20. Why is Godfrey Cass unable to marry the beautiful Nancy Lammeter?
From Quiz Silas Marner
Answer: he is secretly married to another woman
This guilty secret of Godfrey Cass's is known only to his disreputable brother Dunsie, and is in fact the main reason why the latter is able to manipulate him so easily, since were their father, Squire Cass, to learn of it Godfrey would almost certainly be disinherited - and so banished forever from the company of the lovely Nancy, his delightful and eligible neighbour. Even apart from that all-important consideration, though, a disinherited Godfrey would be "almost as helpless as an uprooted tree, which, by the favour of earth and sky, has grown to a handsome bulk on the spot where it first shot upward". Like his scapegrace brother Dunsie, he has been brought up carelessly by his distinctly irresponsible father, and appears noticeably lacking in backbone as a result. Although privileged, his upbringing has not been very happy: "Godfrey's was an essentially domestic nature, bred up in a home where the hearth had no smiles and where the daily habits were not chastised by the presence of household order."
Godfrey's clandestine wife is a working-class girl called Molly Farren, with an addiction to laudanum: as readers we are spared the details of how this ill-matched pair first came together, but we are left in no doubt that the husband bitterly regrets a liaison which appears to have condemned him to a life of dissimulation and deceit as well as frustration and bitterness. The village cannot understand why Godfrey perpetually holds back from proposing marriage to Nancy Lammeter, as it would appear to be in the interests of both parties for such a match to be confirmed. For one thing, the Red House, where the widowed Squire lives with his four sons "a domestic life destitute of any hallowing charm", is desperately short of a woman's touch. The whole village would benefit, too, from a marriage between the two: "If she could come to be mistress of the Red House, there would be a fine change, for the Lammeters had been brought up in that way, that they never suffered a pinch of salt to be wasted ... such a daughter-in-law would be a saving to the old Squire, if she never brought a penny to her fortune, for it was to be feared that, notwithstanding his incomings, there were more holes in his pocket than the one where he put his hand in."

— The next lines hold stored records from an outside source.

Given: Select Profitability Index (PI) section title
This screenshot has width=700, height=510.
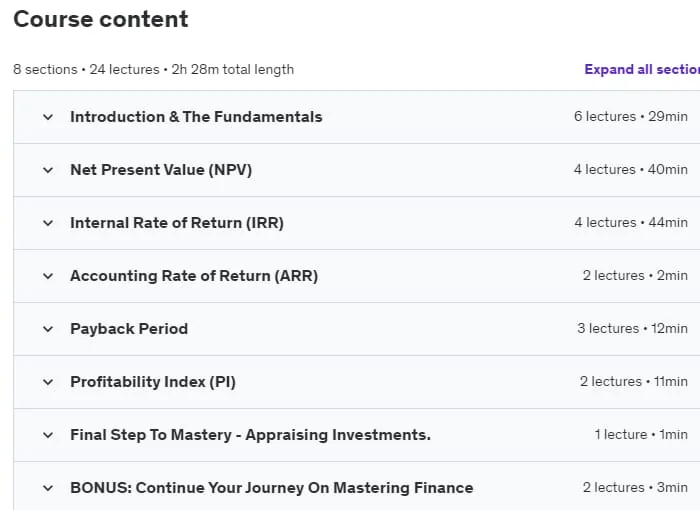Looking at the screenshot, I should point(153,382).
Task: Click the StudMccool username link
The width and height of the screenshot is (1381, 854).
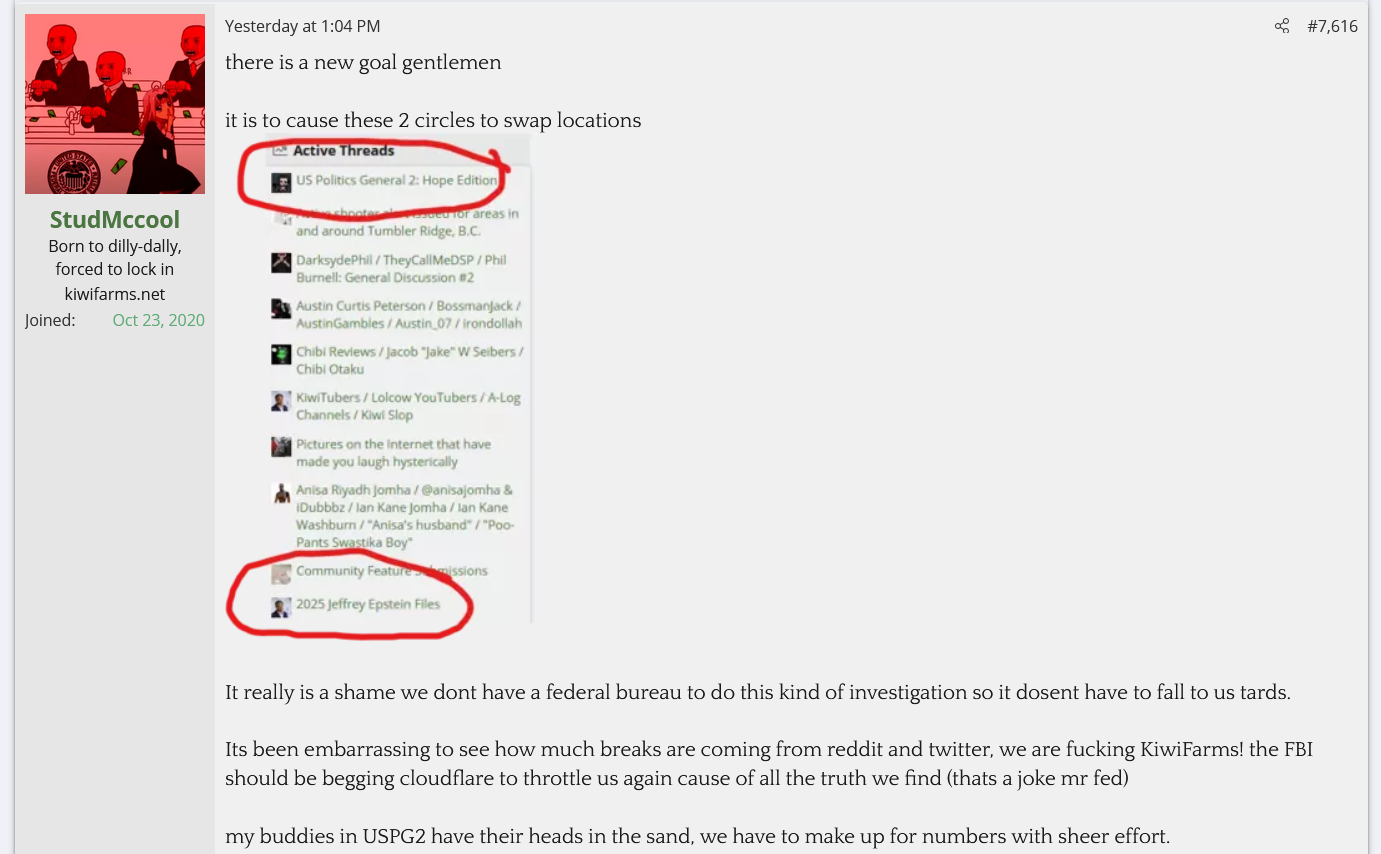Action: [115, 219]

Squire Cass, who epitomises what David Carroll calls "the aimless, indulgent and bored life of the rural landowners", proudly and cynically toasts the "glorious war-time which was felt to be a peculiar favour of Providence towards the landed interest". In Raveloe, he is a big fish in a small pond - but with historical hindsight George Eliot's readers will have known that times were changing, and that his type would quickly die out after the end of the Napoleonic Wars with the fall in the price of grain and England's rapid development as a manufacturing nation: the Squire's careless spendthrift ways would no longer pass muster then. Nothing, it appears, could turn things round at the Red House more expeditiously than the presence there of Nancy Lammeter, whose hands "bore the traces of butter-making, cheese-crushing, and even still coarser work", in keeping with the hard-working, clean-living spirit of her family: she, her widowed father and her down-to-earth sister Priscilla are all portrayed in the novel with sympathy and even tenderness. What's more, she could hopefully make a man out of the physically strong and muscular, but also infuriatingly weak-willed and vacillating, heir to the estate!